その昔、中学生の頃、いや、高校一年だったか、「三浦綾子の『塩狩峠』を読んで感想文を書け」などいう宿題を出した国語の教師がいた。今思えばその教師は、思想的に何処か偏っていたような気もするのだが、休み明けに提出されたクラス全員の感想文を冊子にしてクラスのみんなに配布したのだった。 その感想文に書かれていたのは、よくもまぁお前がこんなことを、と思うようなことばかりで、まぁ実際僕もそのときは、主人公の自己犠牲をいとわぬ行動に感動したのだが、その感動と絶賛だらけのクラスメイトの感想文を読んで、なんだかとても気色悪い気がした。何か違うんじゃないの?って。絶対的な善を強要することは善なのか?誰かが感動するのは勝手だけど「これに感動しなければならない」を押し付けられるのは違うんじゃないか? 一度そう思うと、感動したはずの物語もなんだかとても偽善者くさい説教じみたものに思えてしまって、そんなことがあって以来、どうも○井○子とか○野○子なんていう平凡な名前のおばさんの書くようなものは全部、説教じみたものばかりに違いないと決め付けてかかっていたから、佐野洋子さんの本なんて今まで手にとってみようとも思わなかったのだ。 ふつうがえらい / 佐野 洋子 年末に本屋へ行ったら一角に「佐野洋子フェア」なんてコーナーができていて、あぁそういえばと小さな囲みの新聞記事を思い出した。亡くなったんだっけ。だってもうけっこうなおばさんだったんでしょ。誰か死んだらこうやって商売するんだよなぁ、がめついもんだ。そういや『100万回生きたねこ』だったっけ、あれは読んだことがあったな、なんだかよくわからなかったけど…なんて思いつつパラパラ。
お、おもしろい。
こんなに素敵な人だったのか。
書かれているのは、とても日常的なたわいもないおしゃべりのような短いエッセイ。
これがとんでもなくおもしろい。
『私は学齢前に九九を諳んじていた利発な子供だった。両親はもしかしたら頭のいい子を産み落としたと疑ったかもしれない。
算数など苦にも思ったことがなかった。
ある日、世界は崩壊した。中学に入り数学の時間に、XイコールYと教師は黒板に書いて、斜めの線を一本引っ張ったのである。XはYである。これは何であるか。XはXで、YはYではないか。私はこれを受け入れることは出来なかった。XイコールYを受け入れなくなると、利発な子供であったころの2たす3も受け入れなくなってしまったのである。

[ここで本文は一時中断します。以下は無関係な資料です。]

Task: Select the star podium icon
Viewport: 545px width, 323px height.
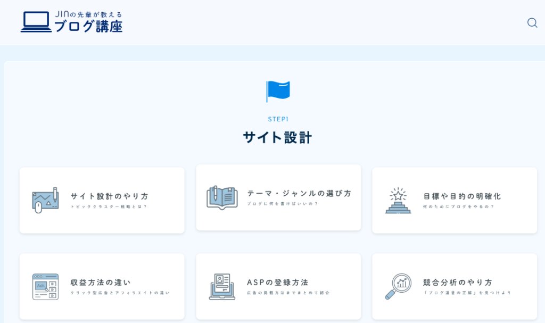Action: pos(398,201)
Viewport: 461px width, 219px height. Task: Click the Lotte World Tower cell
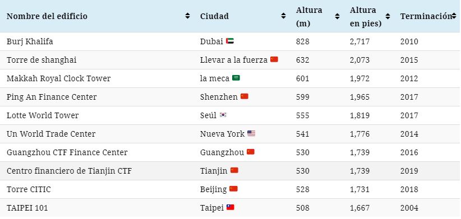pos(43,116)
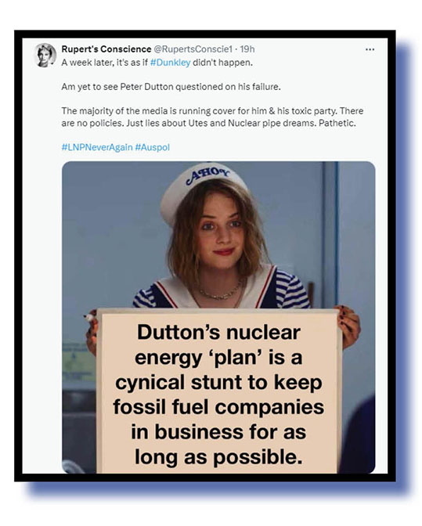Open the #Dunkley hashtag
422x526 pixels.
coord(171,63)
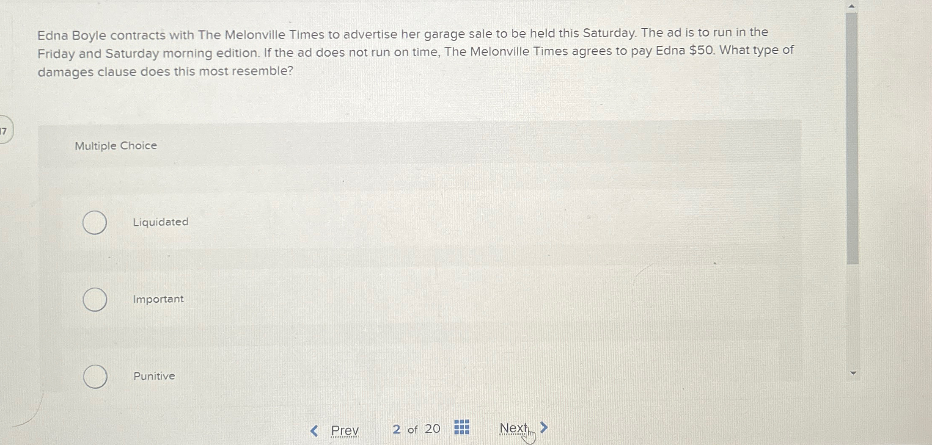
Task: Click the 2 of 20 page indicator
Action: (416, 429)
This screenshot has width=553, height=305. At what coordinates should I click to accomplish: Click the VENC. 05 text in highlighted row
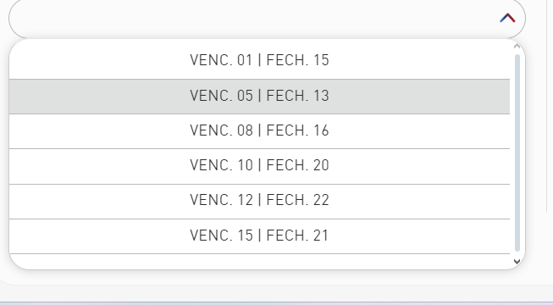pyautogui.click(x=222, y=96)
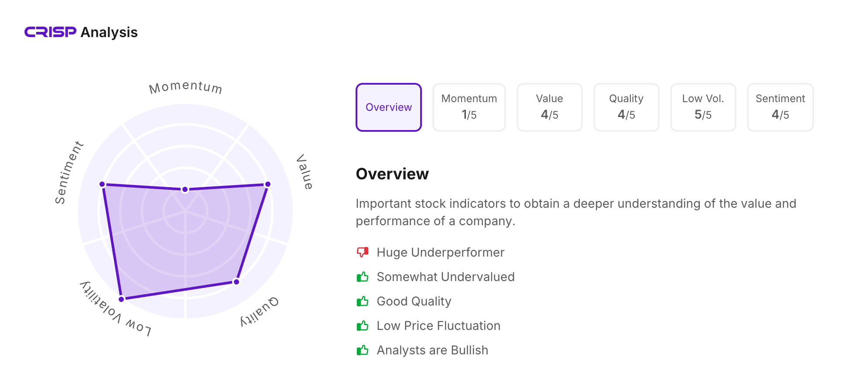Viewport: 849px width, 391px height.
Task: Open the Low Vol. 5/5 tab
Action: click(x=703, y=107)
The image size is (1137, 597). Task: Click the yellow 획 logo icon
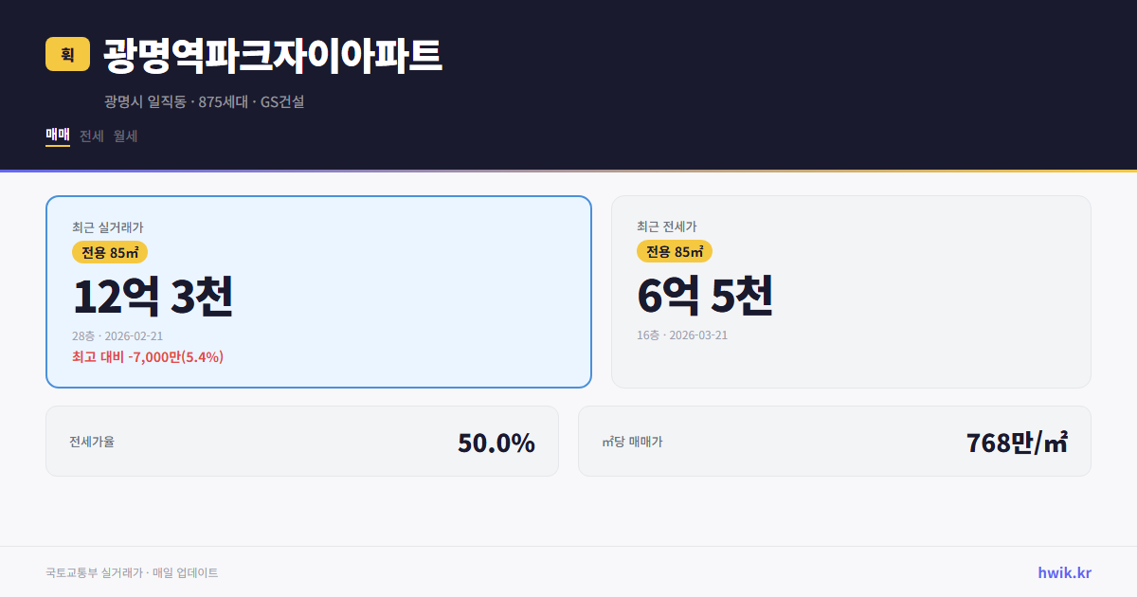65,55
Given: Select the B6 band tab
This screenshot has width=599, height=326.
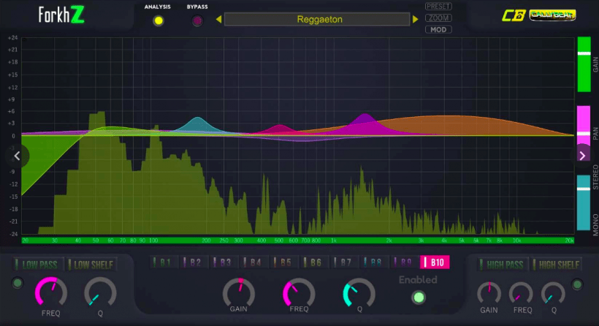Looking at the screenshot, I should (x=313, y=262).
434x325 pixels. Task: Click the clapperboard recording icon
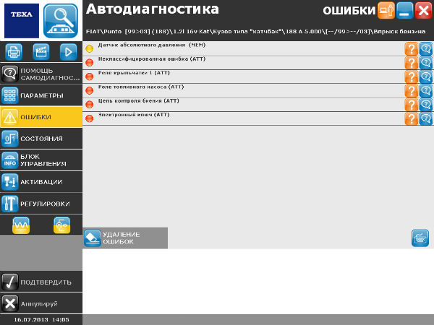click(x=41, y=51)
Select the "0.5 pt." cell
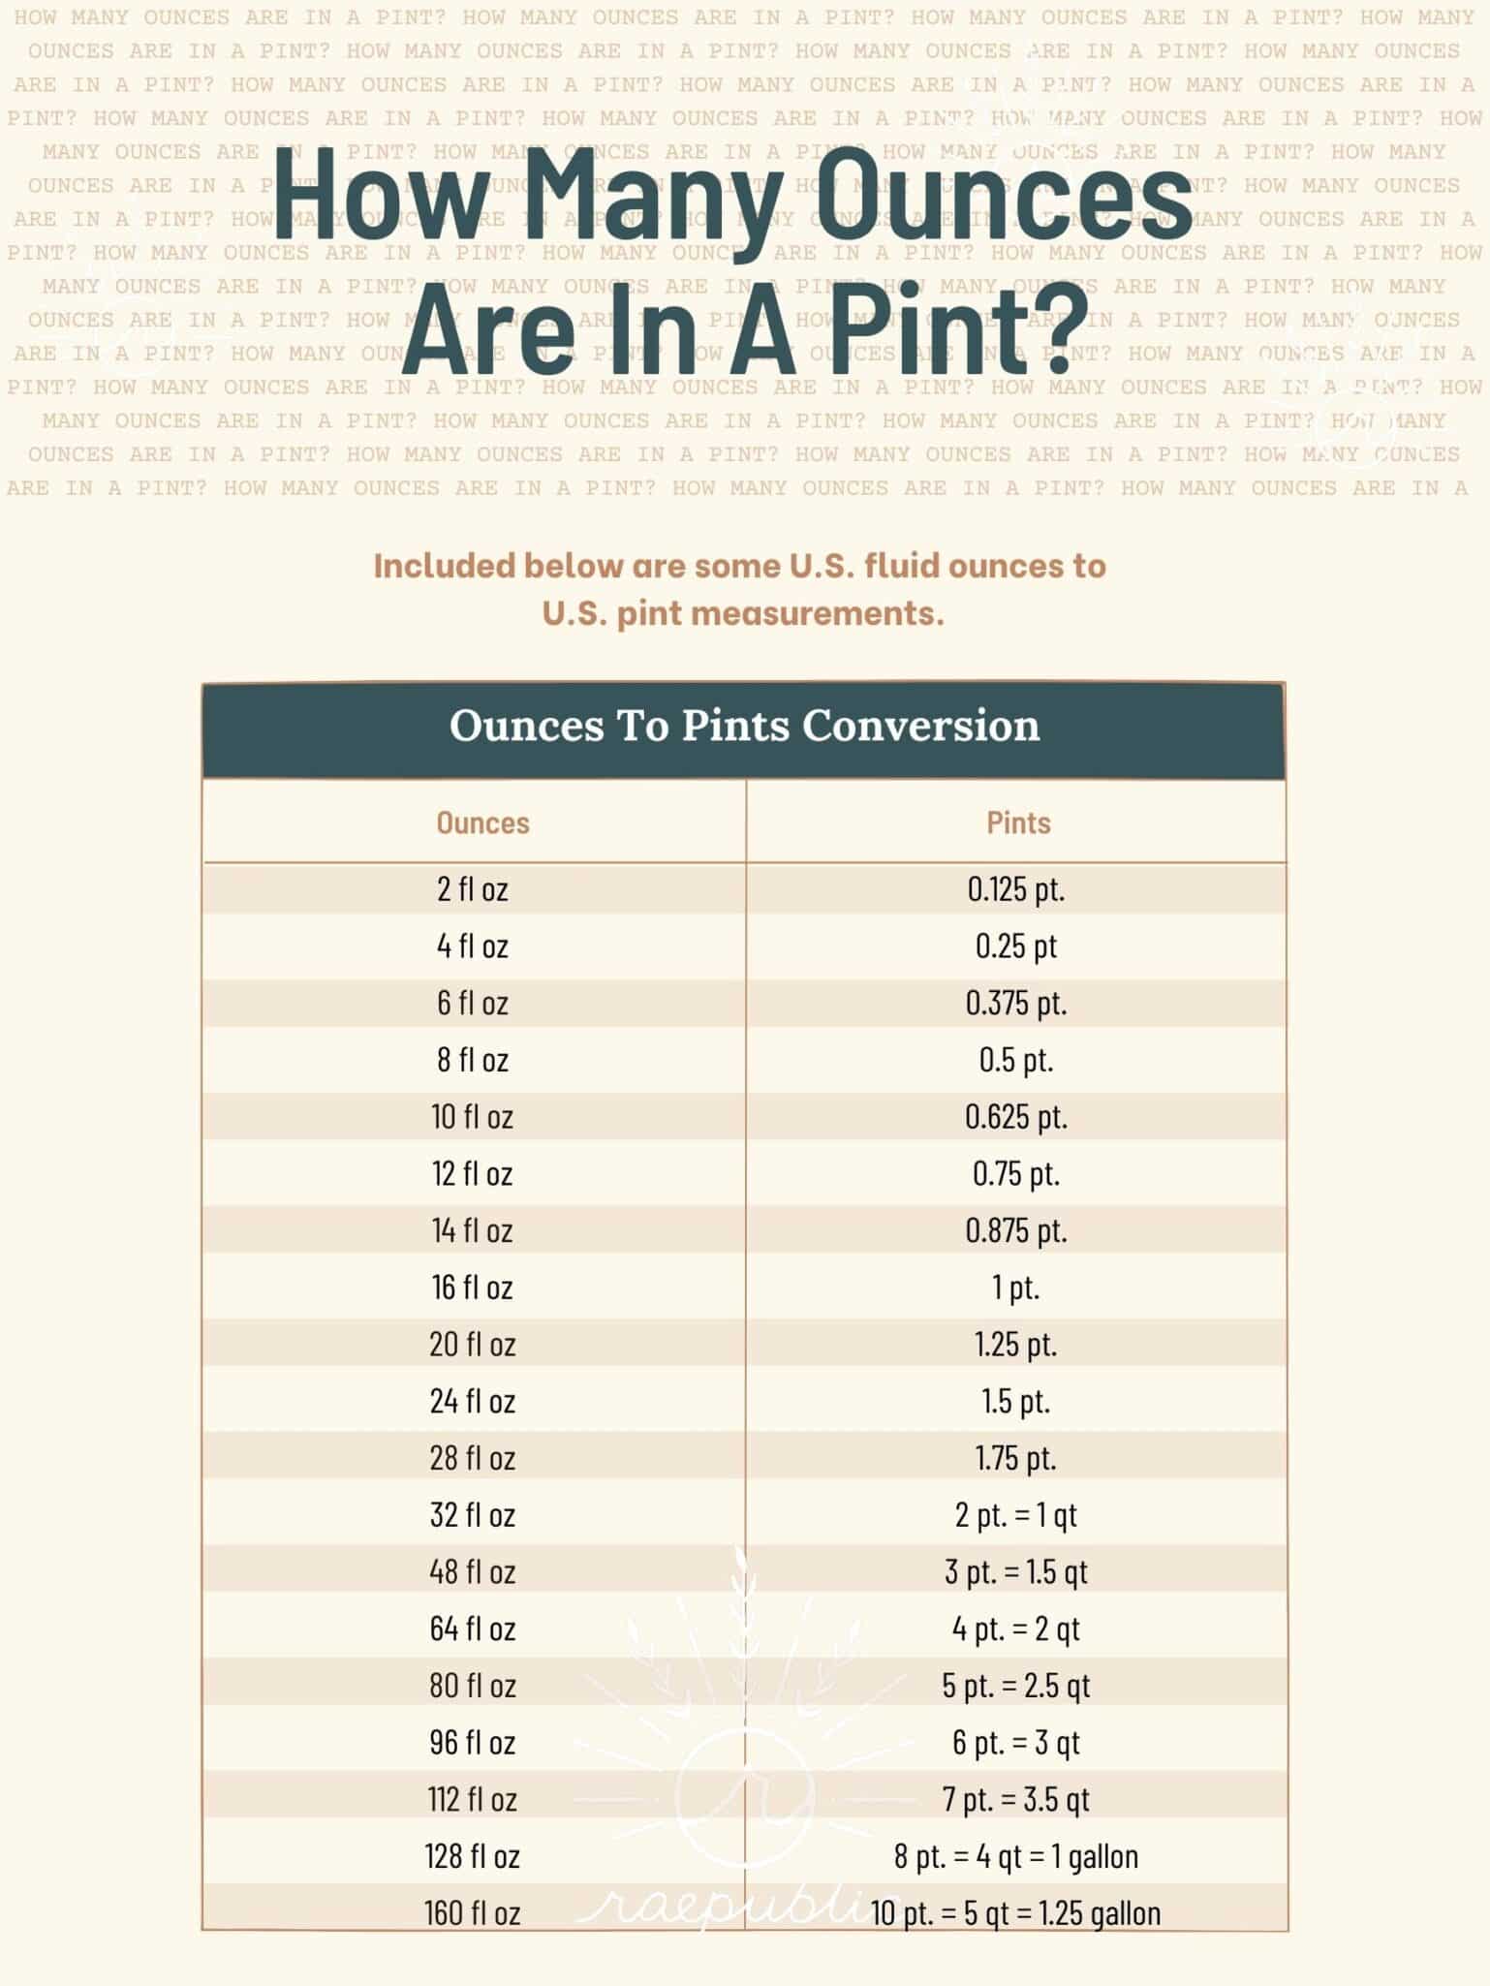 (1016, 1060)
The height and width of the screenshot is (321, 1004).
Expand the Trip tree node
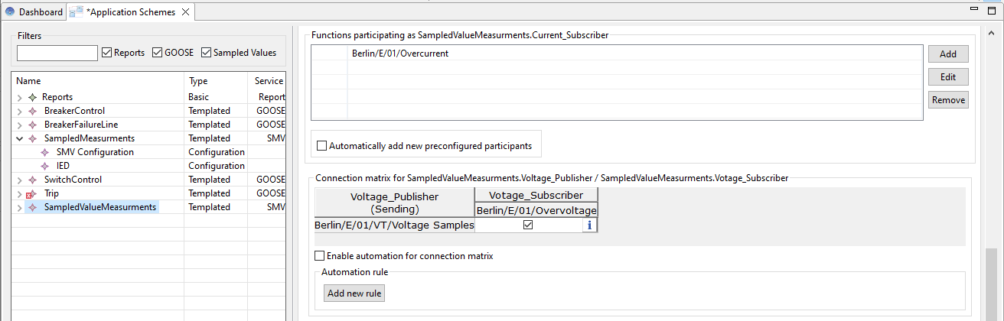tap(19, 193)
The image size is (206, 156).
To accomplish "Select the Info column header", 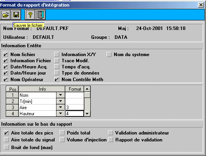I will (x=42, y=89).
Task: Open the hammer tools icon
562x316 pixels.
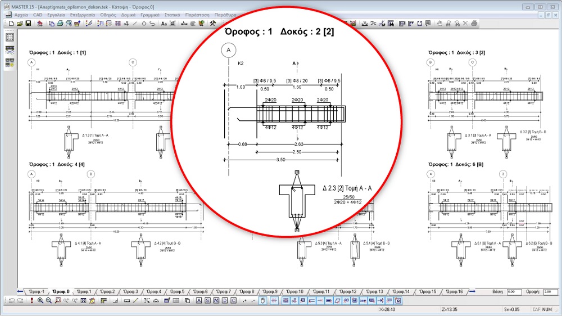Action: (212, 24)
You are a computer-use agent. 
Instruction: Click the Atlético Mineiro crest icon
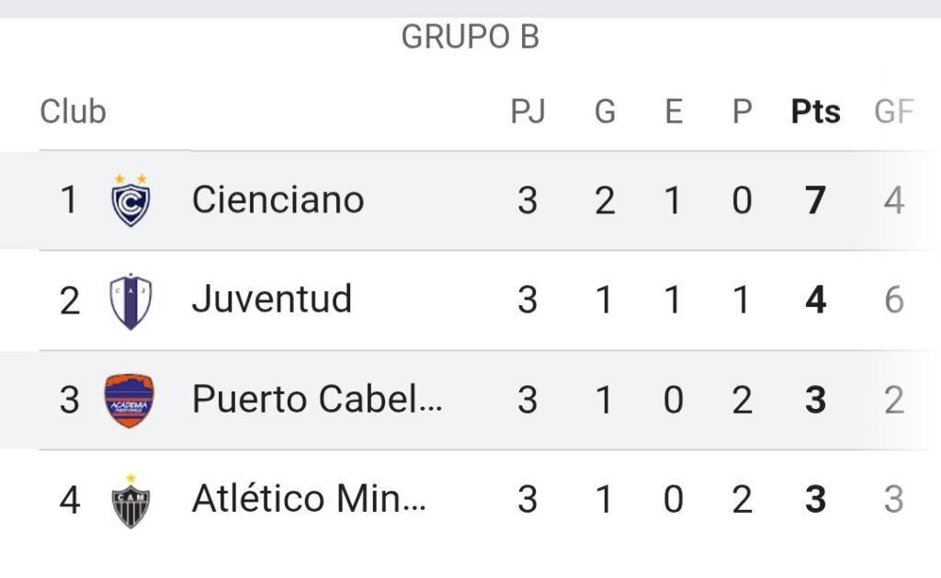pos(130,501)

(中略)は、は、は、世の中計算どおりにはいかないのよ、とかつての馬鹿はみかんをほおばるのである。みかんはみかんじゃないか。これをいくら分析して、ビタミンや糖分や水分を計算しても一個のみかんに迫ることは出来ない。この匂い、口の中にひろがる甘さとすっぱさ。あ、あ、あ、しるがたれちゃった。
メロンが6個あります。弟に3個上げました。いくつになったでしょう。答えは5個である。誰がメロンを3個も人にくれてやるか。
XイコールY、冗談じゃない。私はあなたである。ということはないのだ。』
『私は、他人に関して言えば、確信に満ちている人が、一番嫌いである。確信に満ちている人と話をすることくらい、退屈であほらしい事ない。好きにすれば、あんたの思うようにやればいい。確信に満ちている人は、確信しているもの以外のことを吟味したり迷ったりすると、困るらしいのである。
(中略)しかし私はとんでもないものが、とんでもない時に、にょろりか、ぽとんか、ガラガラとか、ドカンとか出て来なかったら生きているのつまらない。本当につまんないと私は思う。』
佐野洋子さんは、思ったことを思ったとおりにばさばさ書いてゆく。そのばさばさがとても気持ちいい。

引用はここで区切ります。